Before: Markey, P.J. and Jansen and White, JJ.
PER CURIAM.
In this paternity action, defendant appeals by leave granted the circuit court’s order voiding the
parties’ earlier settlement agreement. We affirm.
In 1991, plaintiff filed an action against defendant under the Paternity Act, MCL 722.711 et
seq.; MSA 25.491 et seq., seeking child support and an order of filiation regarding Natalie Novik. The
parties reached a settlement agreement pursuant to MCL 722.713; MSA 25.493. In the agreement,
defendant promised to pay $1,000 per month for Natalie’s support and education, plus other expenses,
until she reaches eighteen years of age. Defendant did not acknowledge that he is Natalie’s father, but
relinquished his right to a judicial determination of the paternity issue. The agreement specified that the
payments and other obligations were not subject to modification. The circuit court entered a consent
order approving the agreement in December, 1991.
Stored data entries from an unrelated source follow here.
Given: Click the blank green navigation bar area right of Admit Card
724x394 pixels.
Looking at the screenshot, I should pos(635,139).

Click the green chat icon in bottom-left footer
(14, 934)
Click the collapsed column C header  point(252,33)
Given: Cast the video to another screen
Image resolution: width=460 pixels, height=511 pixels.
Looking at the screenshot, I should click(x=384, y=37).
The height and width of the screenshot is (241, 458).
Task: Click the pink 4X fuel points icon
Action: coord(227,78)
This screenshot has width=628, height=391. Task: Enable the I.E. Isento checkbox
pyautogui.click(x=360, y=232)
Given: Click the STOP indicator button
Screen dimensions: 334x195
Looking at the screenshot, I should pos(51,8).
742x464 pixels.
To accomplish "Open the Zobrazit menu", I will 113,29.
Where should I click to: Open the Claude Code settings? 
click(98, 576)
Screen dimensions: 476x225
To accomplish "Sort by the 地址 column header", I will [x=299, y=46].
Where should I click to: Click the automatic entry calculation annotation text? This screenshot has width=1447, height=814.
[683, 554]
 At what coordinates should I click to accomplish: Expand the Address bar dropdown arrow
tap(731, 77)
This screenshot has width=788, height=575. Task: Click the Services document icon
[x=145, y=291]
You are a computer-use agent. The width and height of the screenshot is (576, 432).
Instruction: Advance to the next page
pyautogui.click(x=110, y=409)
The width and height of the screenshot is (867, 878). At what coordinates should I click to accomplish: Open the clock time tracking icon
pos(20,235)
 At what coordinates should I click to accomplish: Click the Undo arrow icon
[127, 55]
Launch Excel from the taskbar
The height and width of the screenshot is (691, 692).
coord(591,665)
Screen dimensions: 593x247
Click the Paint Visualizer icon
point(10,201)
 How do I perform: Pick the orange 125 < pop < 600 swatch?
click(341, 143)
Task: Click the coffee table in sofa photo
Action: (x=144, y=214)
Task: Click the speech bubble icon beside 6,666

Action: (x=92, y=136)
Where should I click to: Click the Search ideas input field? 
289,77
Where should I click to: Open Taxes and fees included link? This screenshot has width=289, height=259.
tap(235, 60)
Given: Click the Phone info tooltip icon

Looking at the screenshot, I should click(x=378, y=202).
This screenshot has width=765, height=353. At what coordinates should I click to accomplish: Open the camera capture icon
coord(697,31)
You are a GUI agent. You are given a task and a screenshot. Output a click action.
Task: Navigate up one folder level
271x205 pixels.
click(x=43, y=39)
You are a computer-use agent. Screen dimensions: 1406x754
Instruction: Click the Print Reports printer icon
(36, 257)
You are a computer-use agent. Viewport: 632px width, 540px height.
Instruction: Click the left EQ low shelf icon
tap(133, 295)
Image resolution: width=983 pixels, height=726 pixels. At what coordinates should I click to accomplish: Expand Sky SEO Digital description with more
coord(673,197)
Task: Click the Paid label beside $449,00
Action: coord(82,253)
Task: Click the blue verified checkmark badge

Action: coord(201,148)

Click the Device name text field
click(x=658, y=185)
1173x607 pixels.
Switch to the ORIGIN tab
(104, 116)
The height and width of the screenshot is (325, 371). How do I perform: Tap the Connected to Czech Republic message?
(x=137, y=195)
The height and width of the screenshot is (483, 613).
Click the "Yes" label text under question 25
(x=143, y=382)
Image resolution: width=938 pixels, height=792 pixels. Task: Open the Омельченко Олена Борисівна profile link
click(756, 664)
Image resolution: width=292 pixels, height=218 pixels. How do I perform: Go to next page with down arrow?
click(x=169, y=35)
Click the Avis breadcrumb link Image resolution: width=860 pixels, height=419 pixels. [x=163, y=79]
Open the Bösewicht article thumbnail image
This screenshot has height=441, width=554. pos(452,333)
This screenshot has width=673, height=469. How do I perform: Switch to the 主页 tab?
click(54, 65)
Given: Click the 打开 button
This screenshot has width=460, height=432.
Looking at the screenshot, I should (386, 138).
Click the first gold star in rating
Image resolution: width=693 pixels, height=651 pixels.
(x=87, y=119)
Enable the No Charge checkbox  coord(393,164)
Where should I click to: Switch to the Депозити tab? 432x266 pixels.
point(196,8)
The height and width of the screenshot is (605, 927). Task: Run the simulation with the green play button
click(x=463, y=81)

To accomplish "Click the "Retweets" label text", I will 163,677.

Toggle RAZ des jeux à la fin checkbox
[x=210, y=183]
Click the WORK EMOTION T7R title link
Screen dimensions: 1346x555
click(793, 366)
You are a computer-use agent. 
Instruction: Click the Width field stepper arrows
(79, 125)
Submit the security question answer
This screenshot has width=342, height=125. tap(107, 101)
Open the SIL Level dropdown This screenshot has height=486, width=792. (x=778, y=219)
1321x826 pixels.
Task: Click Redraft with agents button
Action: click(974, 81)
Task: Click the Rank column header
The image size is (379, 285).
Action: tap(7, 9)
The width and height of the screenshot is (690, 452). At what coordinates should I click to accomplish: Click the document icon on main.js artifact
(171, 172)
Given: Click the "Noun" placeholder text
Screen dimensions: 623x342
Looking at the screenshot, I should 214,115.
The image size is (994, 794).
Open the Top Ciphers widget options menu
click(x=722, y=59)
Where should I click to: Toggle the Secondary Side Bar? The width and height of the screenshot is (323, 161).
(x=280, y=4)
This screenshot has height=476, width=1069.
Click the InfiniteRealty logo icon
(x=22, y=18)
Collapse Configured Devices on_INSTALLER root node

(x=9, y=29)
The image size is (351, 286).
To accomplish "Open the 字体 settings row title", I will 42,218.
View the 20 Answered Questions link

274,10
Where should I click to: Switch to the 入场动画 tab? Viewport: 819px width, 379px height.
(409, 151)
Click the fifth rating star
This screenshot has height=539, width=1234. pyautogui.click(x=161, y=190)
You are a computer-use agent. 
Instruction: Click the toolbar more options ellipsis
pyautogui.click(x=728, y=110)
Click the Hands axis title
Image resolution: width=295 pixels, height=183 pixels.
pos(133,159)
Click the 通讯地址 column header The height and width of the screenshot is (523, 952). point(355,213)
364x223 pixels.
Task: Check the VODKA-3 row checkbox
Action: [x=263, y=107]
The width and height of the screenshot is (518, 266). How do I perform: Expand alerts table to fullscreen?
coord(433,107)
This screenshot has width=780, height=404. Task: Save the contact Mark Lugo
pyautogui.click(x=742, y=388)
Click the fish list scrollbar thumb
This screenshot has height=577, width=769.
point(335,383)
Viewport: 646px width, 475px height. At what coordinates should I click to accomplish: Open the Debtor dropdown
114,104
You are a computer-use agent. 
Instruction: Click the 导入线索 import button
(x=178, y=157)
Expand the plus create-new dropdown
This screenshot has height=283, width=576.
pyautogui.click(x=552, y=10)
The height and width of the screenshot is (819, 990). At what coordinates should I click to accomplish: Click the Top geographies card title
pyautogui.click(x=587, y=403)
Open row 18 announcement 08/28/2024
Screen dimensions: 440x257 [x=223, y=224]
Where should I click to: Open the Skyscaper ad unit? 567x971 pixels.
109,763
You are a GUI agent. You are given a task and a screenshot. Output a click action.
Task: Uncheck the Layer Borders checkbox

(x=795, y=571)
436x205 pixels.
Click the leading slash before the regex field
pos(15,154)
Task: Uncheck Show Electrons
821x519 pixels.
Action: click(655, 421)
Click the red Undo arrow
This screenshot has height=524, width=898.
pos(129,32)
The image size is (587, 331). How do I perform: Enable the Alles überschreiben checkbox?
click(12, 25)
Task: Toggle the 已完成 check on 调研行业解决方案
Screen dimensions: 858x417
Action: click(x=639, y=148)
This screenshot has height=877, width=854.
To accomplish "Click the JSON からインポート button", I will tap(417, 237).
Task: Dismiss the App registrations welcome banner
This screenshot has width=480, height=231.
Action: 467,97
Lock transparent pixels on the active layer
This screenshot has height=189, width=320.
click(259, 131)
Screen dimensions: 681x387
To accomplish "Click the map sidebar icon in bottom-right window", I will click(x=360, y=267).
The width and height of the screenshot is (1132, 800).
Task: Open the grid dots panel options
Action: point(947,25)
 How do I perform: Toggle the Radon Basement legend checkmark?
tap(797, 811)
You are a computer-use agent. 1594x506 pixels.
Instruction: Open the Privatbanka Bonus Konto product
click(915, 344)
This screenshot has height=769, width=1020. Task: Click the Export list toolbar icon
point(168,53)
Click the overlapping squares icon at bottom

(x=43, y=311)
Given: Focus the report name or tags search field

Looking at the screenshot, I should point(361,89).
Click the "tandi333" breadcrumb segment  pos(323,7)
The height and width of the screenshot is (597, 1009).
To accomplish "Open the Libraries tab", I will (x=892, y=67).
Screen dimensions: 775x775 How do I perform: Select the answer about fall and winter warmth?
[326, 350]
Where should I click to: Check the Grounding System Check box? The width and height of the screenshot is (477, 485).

In 1995, plaintiff filed a petition for modification of child support. At the hearing on the petition,
the circuit court declared the consent order void pursuant to this Court’s decision in Dones v Thomas,
210 Mich App 674; 534 NW2d 221 (1995).
Dones was decided on May 19, 1995. A panel of the Court of Appeals must follow the rule of
law established by a prior published decision of the Court of Appeals issued on or after November 1,
1990. Administrative Order 1996-4, 451 Mich xxxii. Accordingly, we are bound by Dones.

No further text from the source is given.